0

So the logistic regression from the sklearn library from Python has the .fit() function which takes x_train(features) and y_train(labels) as arguments to train the classifier.

It seems that x_train.shape = (number_of_samples, number_of_features)

For x_train I should use the extracted xvector.scp file, which I am reading like so:

b = kaldiio.load_scp('xvector.scp')

And I can print the content like so:

for file_id in b:
  xvector = b[file_id]
  print(xvector)

Right now the b variable is like a dictionary and you can get the x-vector value of the corresponding id. I want to use sklearn Logistic Regression to classify the x-vectors and in order to use the .fit() method I should pass an array as an argument.

My question is how can I make an array that contains only the xvector variables?

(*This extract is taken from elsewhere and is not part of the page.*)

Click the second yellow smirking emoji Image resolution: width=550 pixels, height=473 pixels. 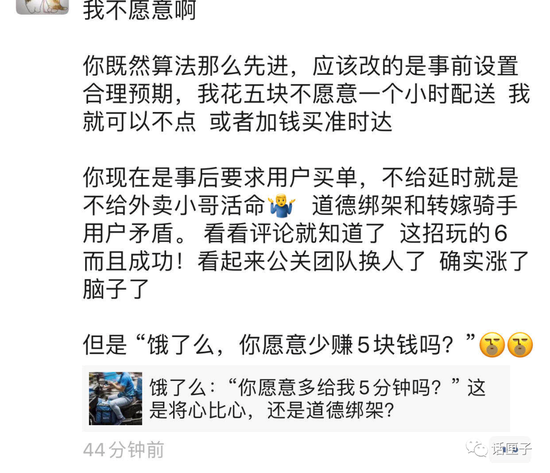520,345
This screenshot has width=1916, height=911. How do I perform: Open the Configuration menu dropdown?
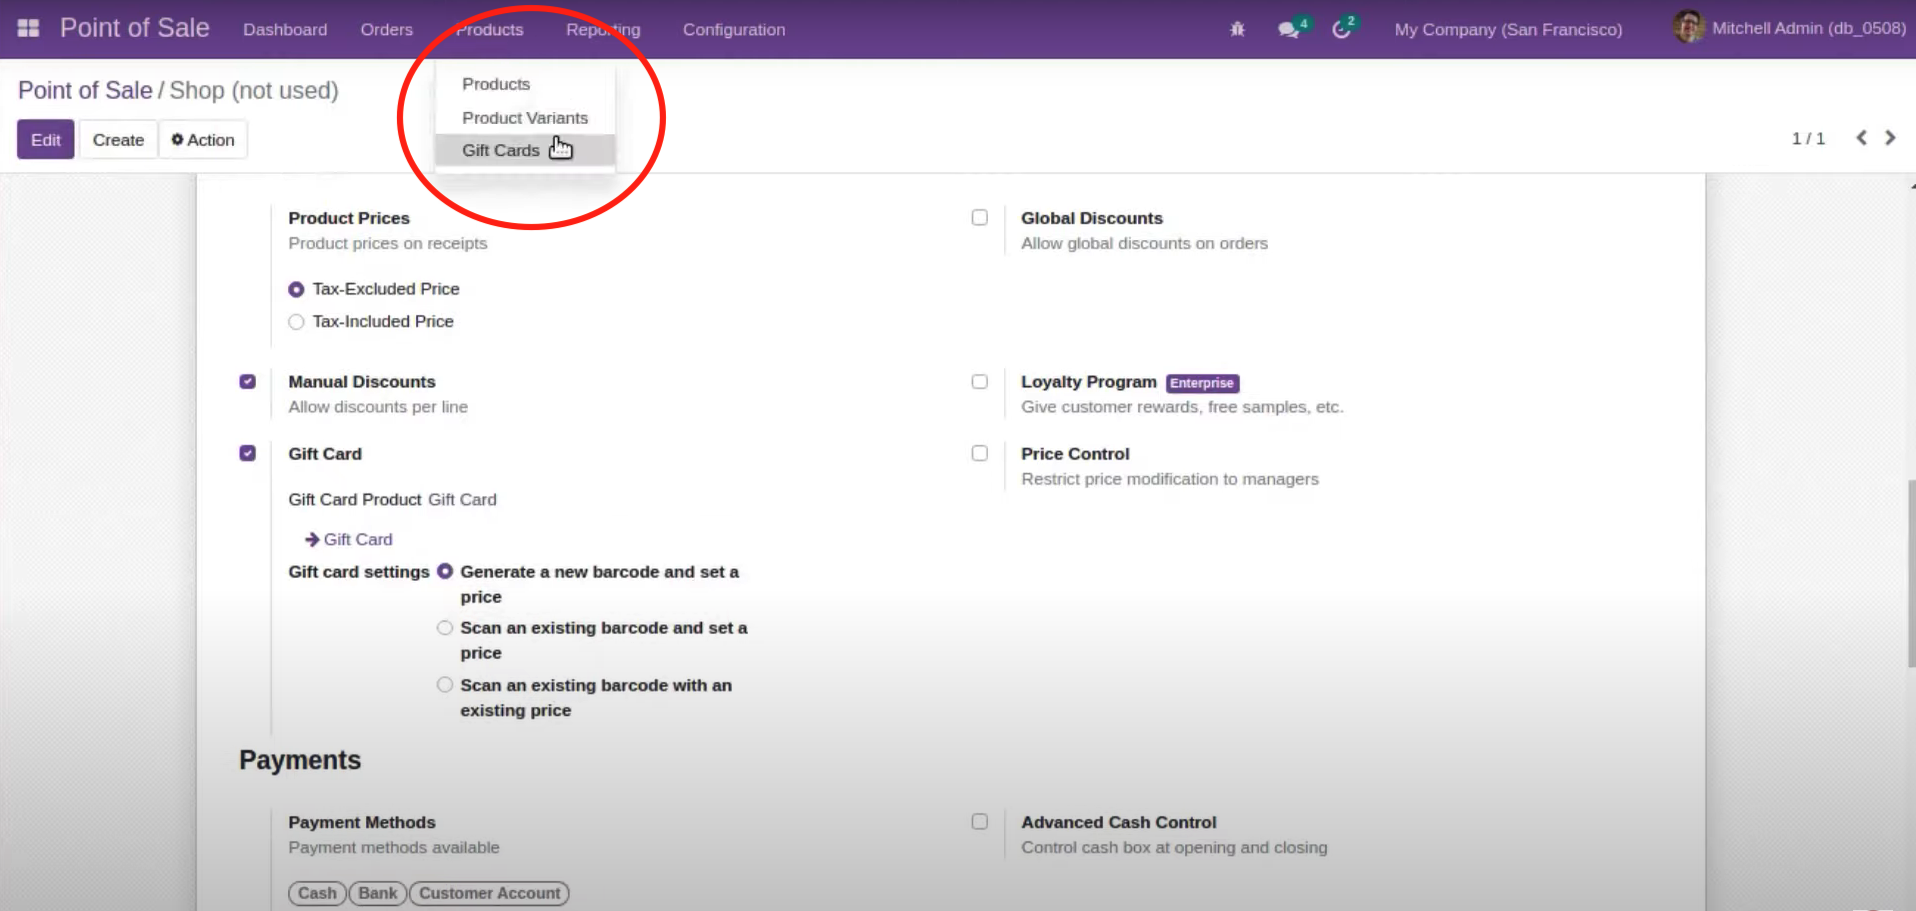[x=733, y=30]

PS: the file_ids are like 1 million and each xvector has length of 512, which is too big for an array

Julian
  • 4,176
  • 19
  • 40
Petar Yakov
  • 169
  • 2
  • 14
  • 1
    Does this answer your question? [Is it possible to train a sklearn model (eg SVM) incrementally?](https://stackoverflow.com/questions/54722861/is-it-possible-to-train-a-sklearn-model-eg-svm-incrementally) – desertnaut Feb 11 '21 at 11:29
  • It could be useful, but I am still not sure how to convert the b into the format needed to be passed to the .fit() method. Right now it is like a file reader and not an array that can be passed as the 'x' argument to the .fit() method. – Petar Yakov Feb 11 '21 at 13:40
  • 1
    Please do not coflate questions; as is, you do not seem to ask anything specific to the file format used. If this is your actual question, please edit & update your post to clarify explicitly. – desertnaut Feb 11 '21 at 13:42
  • 1
    In any case, this would be a question of converting between file formats, and not anything to do with LR itself. – desertnaut Feb 11 '21 at 13:43

1 Answers1

0

It seems you are trying to store the dictionary into a numpy array. If the dictionary is small, you can directly store the values as:

import numpy as np

x = np.array(list(b.values()))

However, this will run into OOM issues if the dictionary is large. In this case, you would need to use np.memmap as explained here: https://ipython-books.github.io/48-processing-large-numpy-arrays-with-memory-mapping/

Essentially, you have to add rows to the array one at a time, and flush it when you have run out of memory. The array is stored directly on the disk, so it avoids OOM issues.

Desh Raj
  • 113
  • 1
  • 4